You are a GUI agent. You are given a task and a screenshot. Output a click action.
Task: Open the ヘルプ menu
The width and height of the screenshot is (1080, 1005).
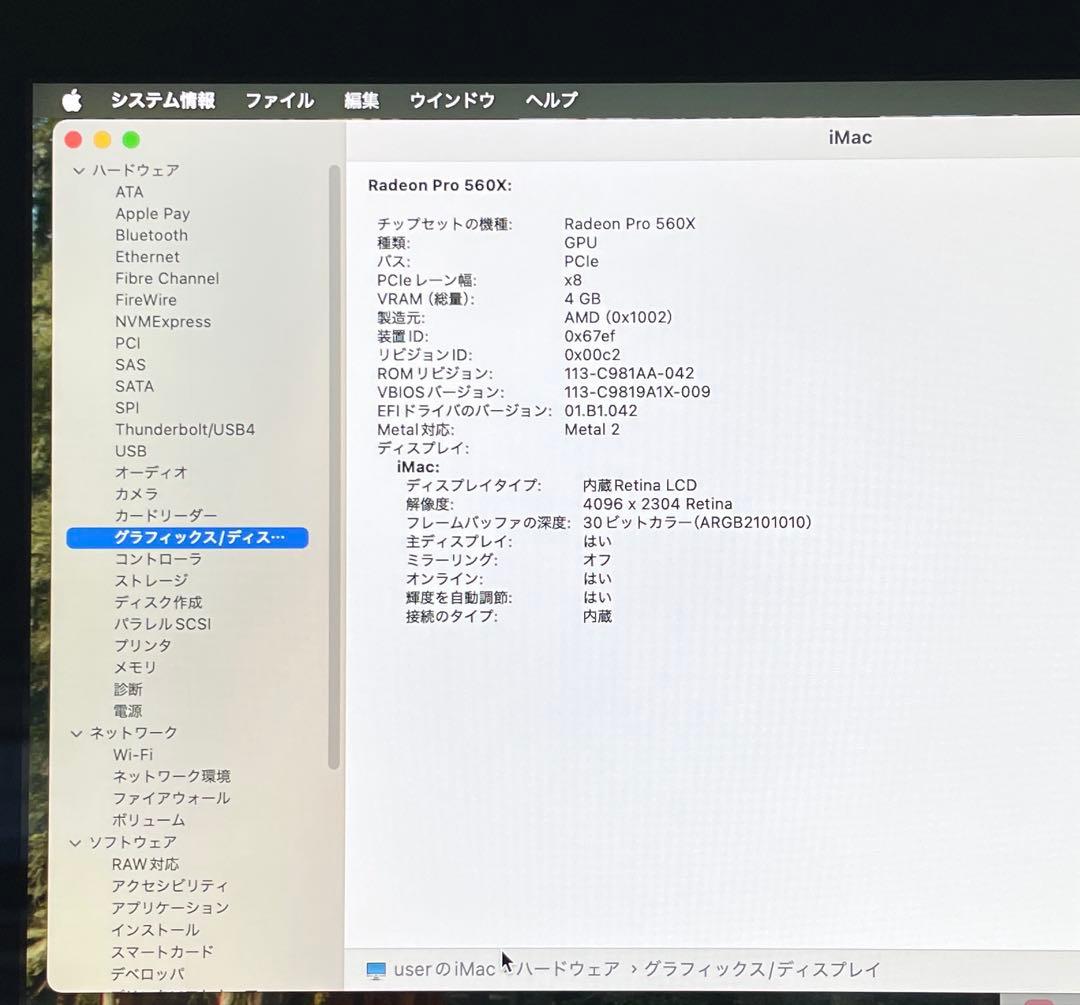tap(550, 100)
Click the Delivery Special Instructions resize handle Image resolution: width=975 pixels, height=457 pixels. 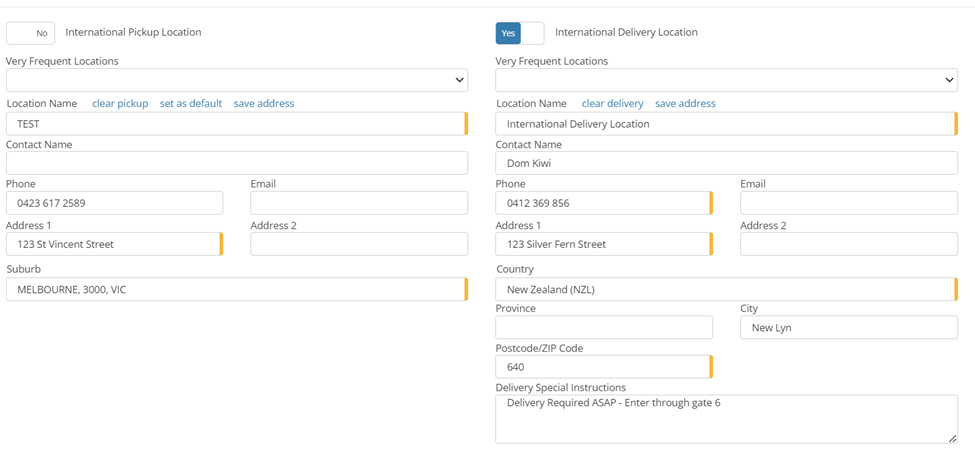(x=952, y=438)
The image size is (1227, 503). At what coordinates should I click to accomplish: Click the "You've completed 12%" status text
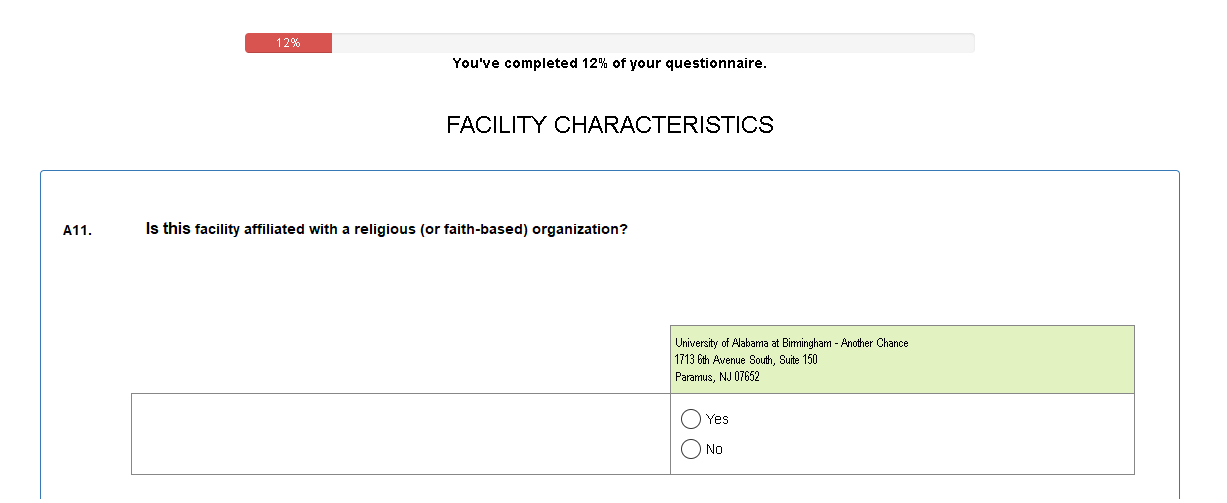(609, 63)

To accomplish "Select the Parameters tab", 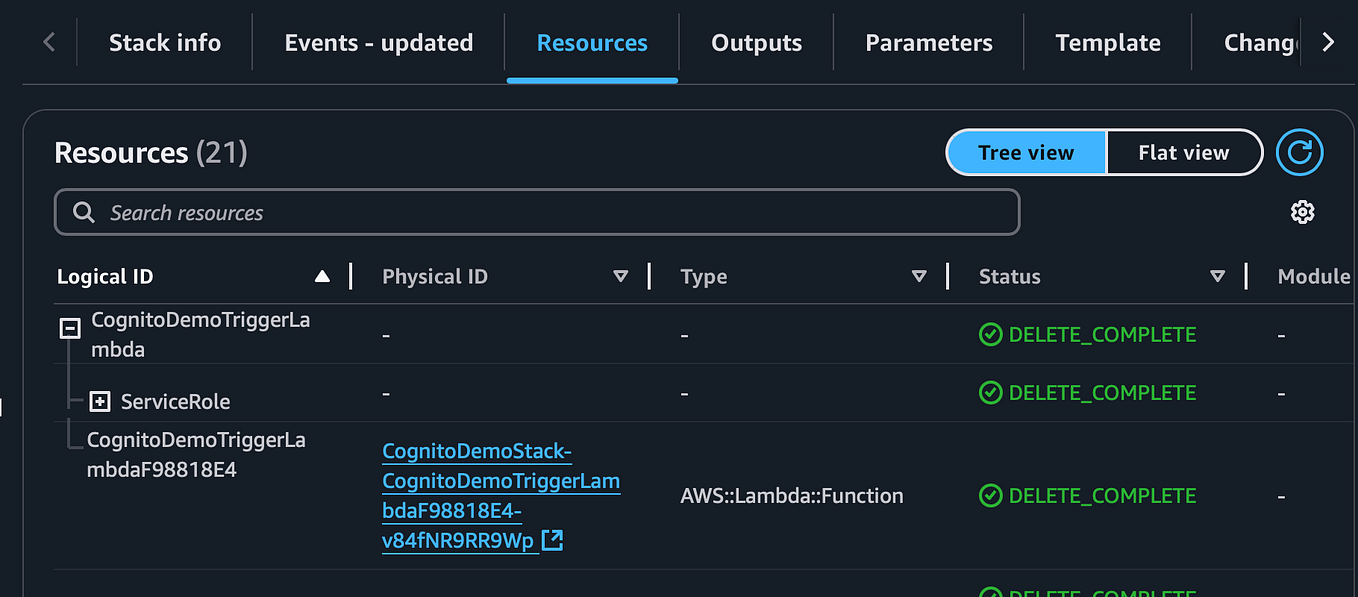I will [x=928, y=42].
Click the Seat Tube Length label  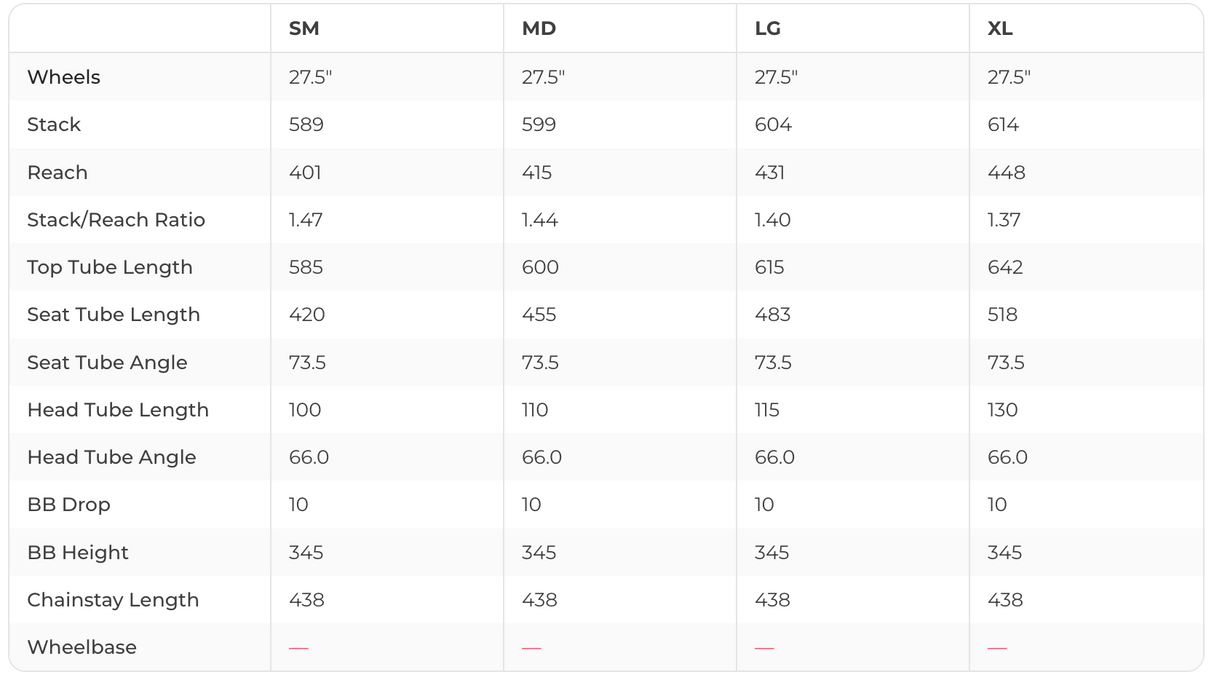[x=113, y=315]
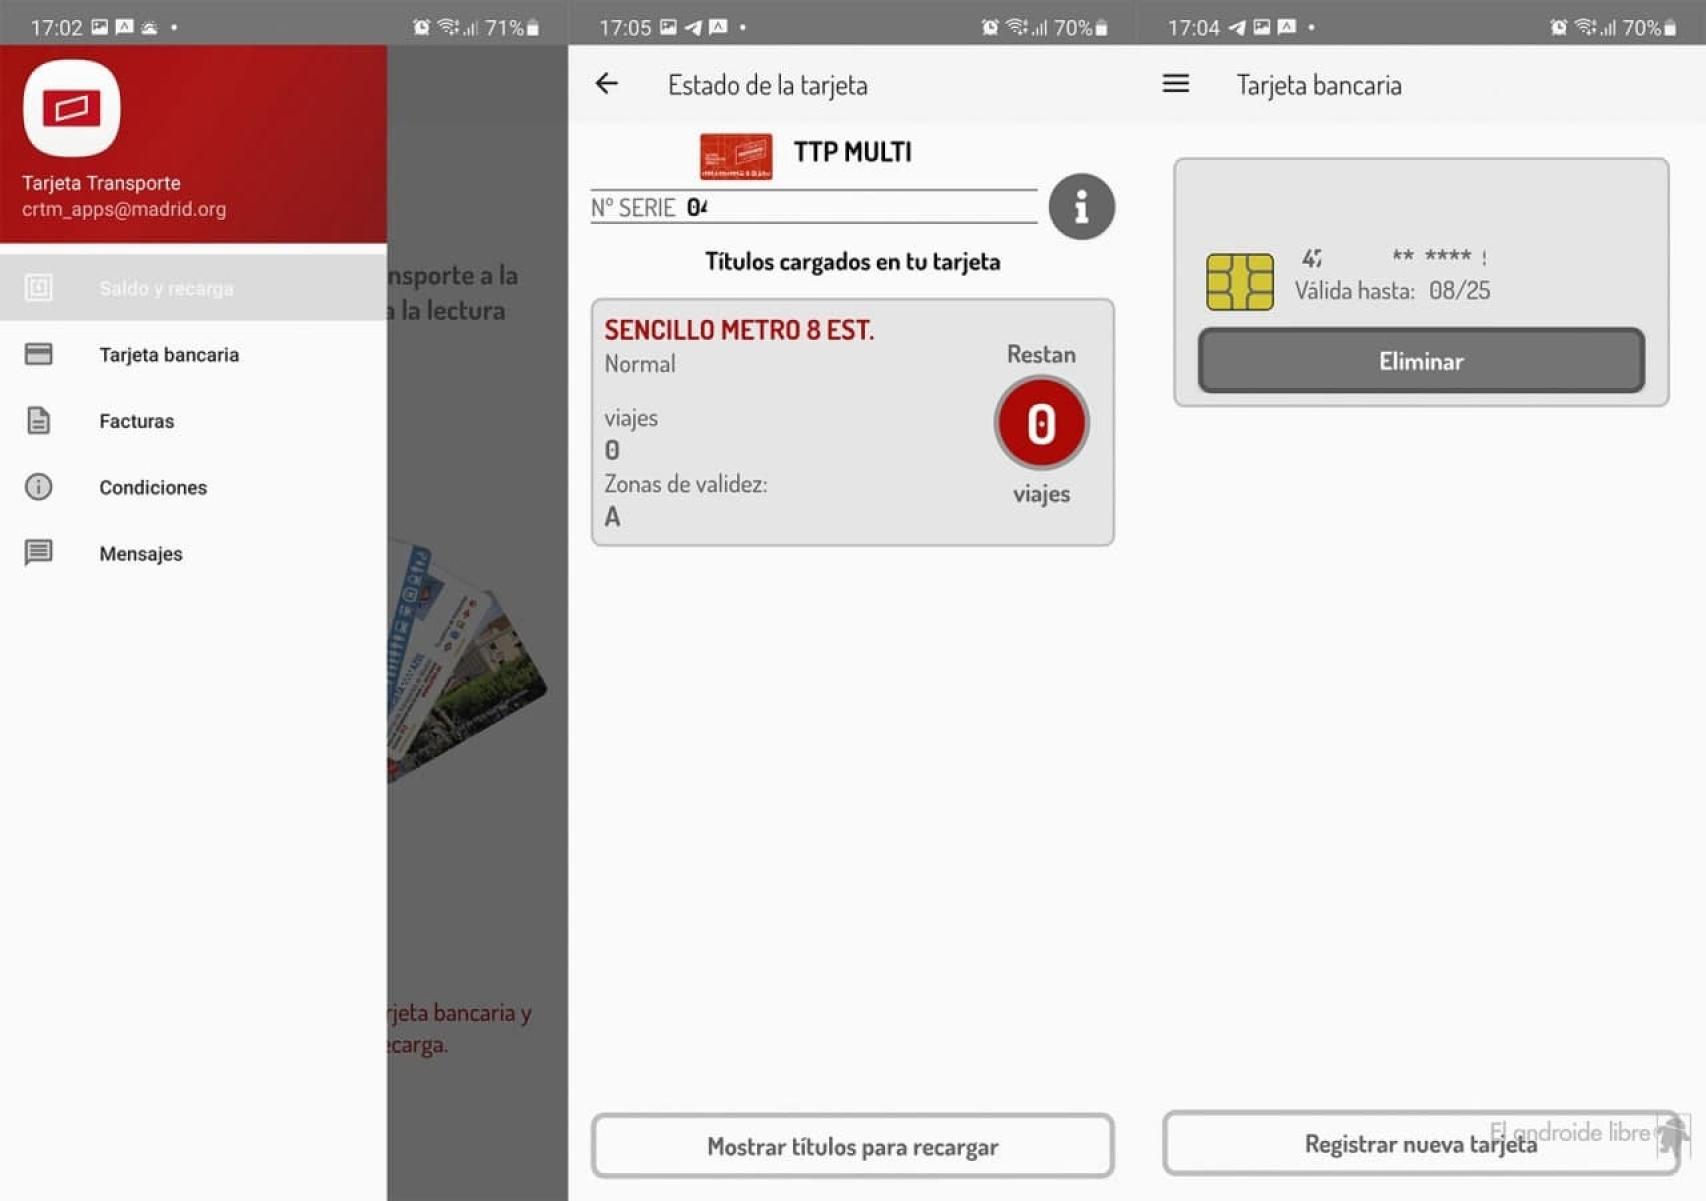Open Facturas from the side menu
Screen dimensions: 1706x1201
tap(137, 421)
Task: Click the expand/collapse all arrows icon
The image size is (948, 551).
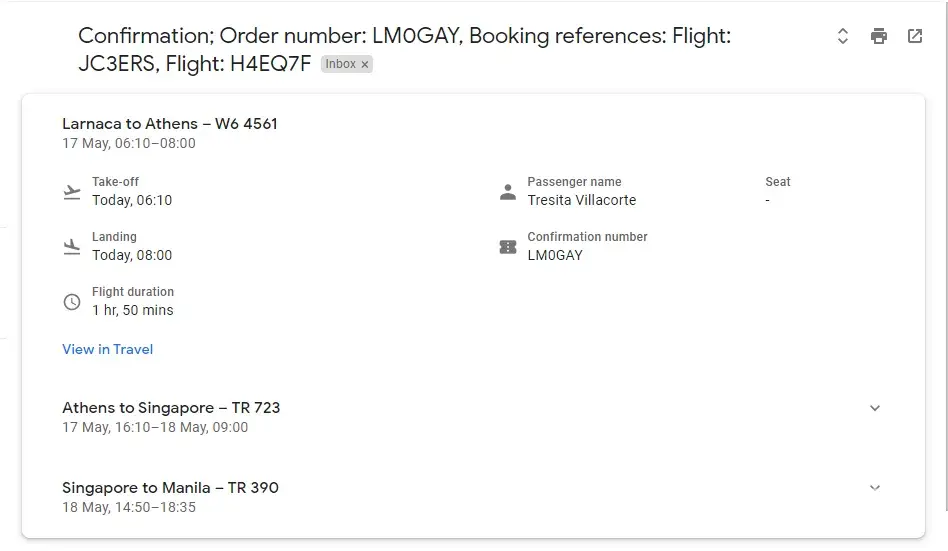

## Task directions
Omitting all pictures, retype exactly the lines from the line containing "Task: Click the" down to the last line above, both ends included.

## Problem solution
Task: Click the expand/collapse all arrows icon
The image size is (948, 551).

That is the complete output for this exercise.